_TRY IT_:
Copy out and return the lines from the one holding "The image size" to the end of the listing below, both included, omitting the pictures.

· · ·

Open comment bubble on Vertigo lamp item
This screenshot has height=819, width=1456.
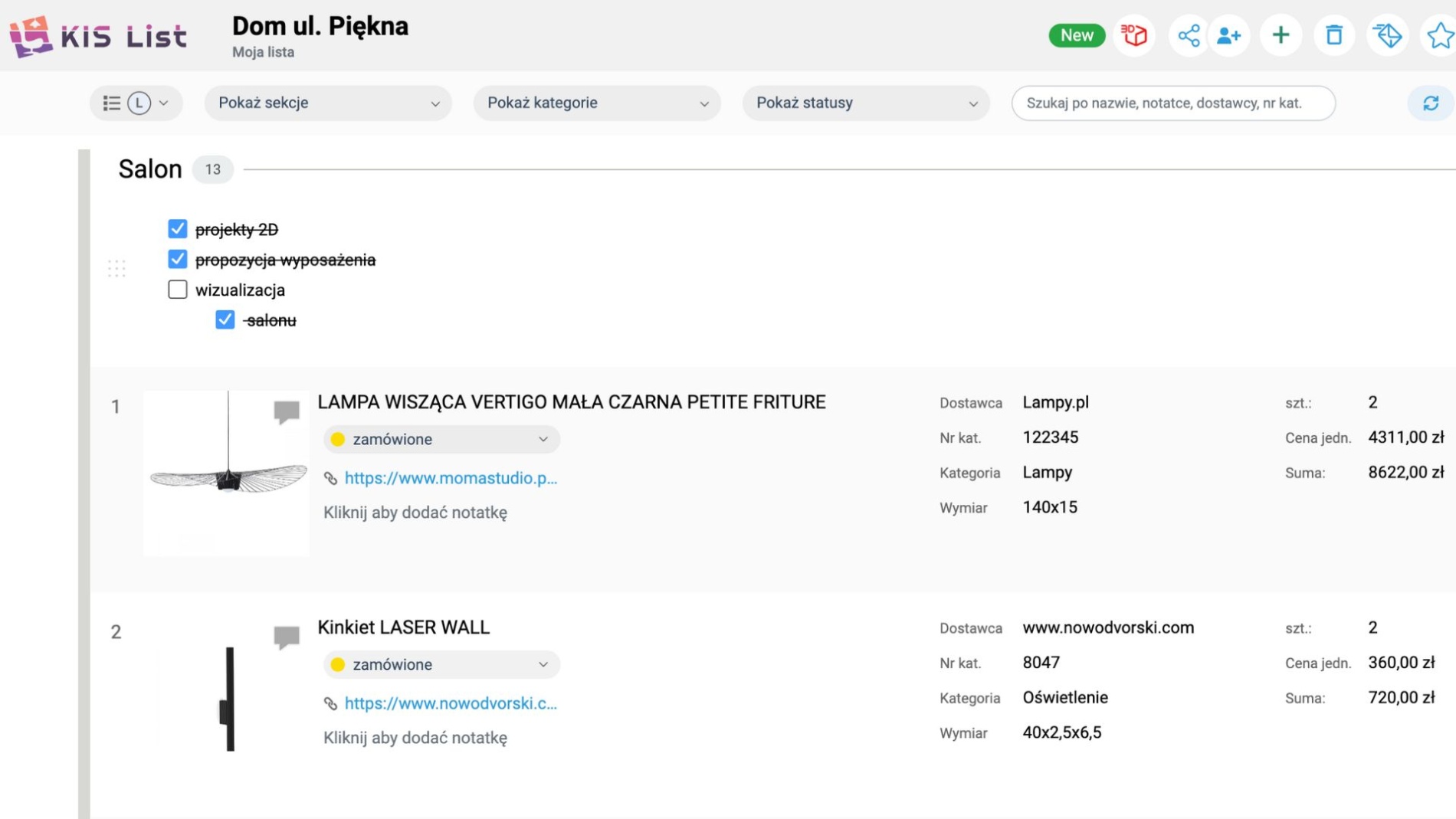coord(287,411)
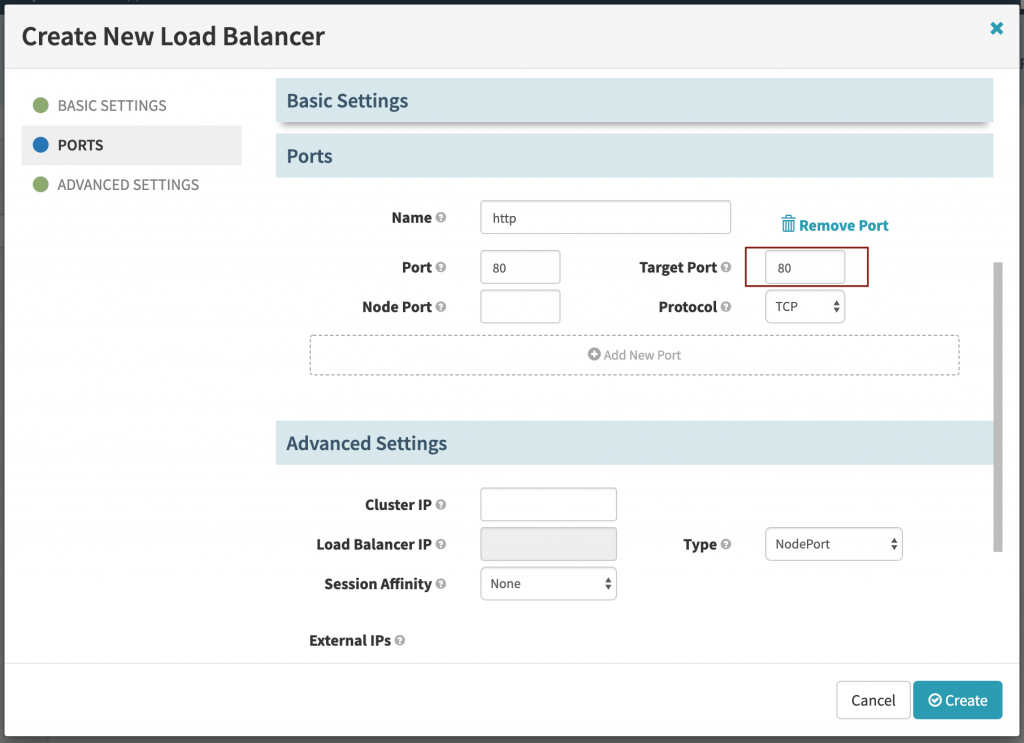
Task: Go to Basic Settings in sidebar
Action: 112,105
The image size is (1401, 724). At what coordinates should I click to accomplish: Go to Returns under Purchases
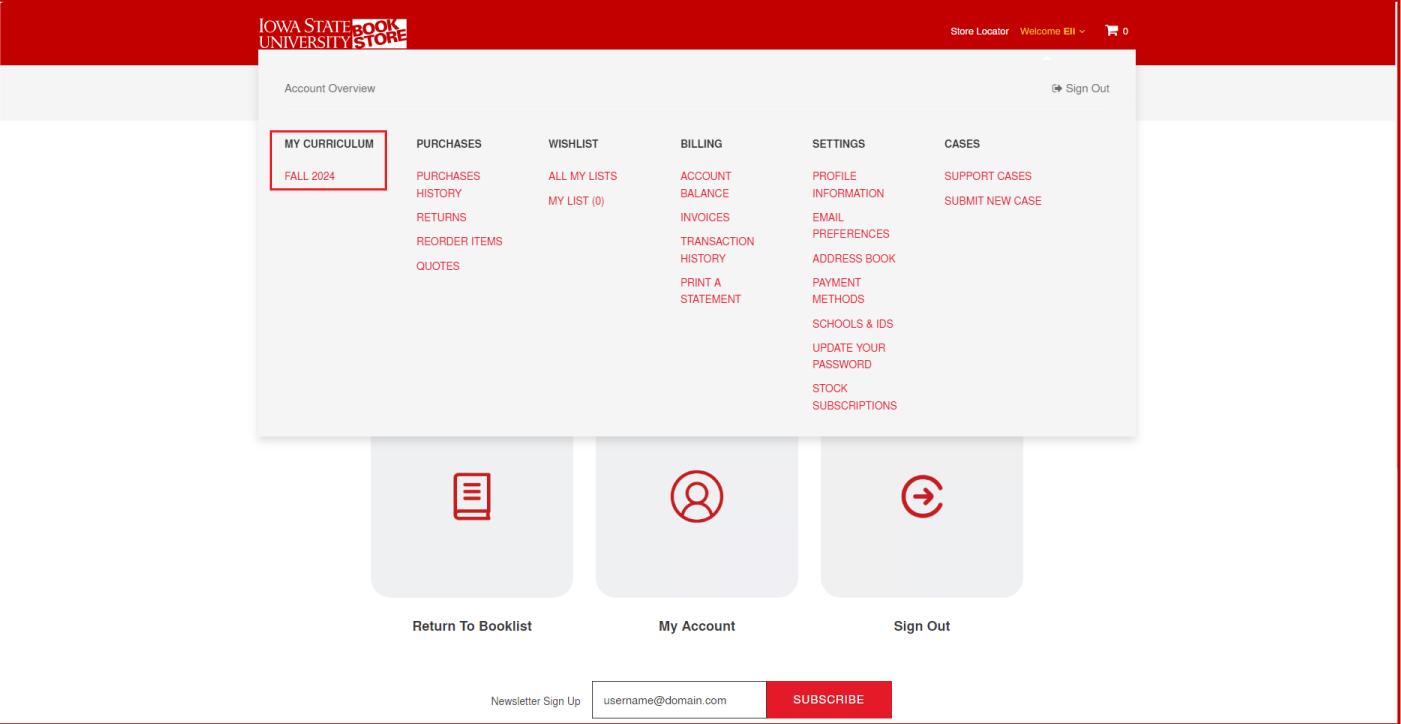[441, 217]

· · ·

_RESULT_:
The image size is (1401, 724). At what coordinates should I click to accomplish: Go to Returns under Purchases
[441, 217]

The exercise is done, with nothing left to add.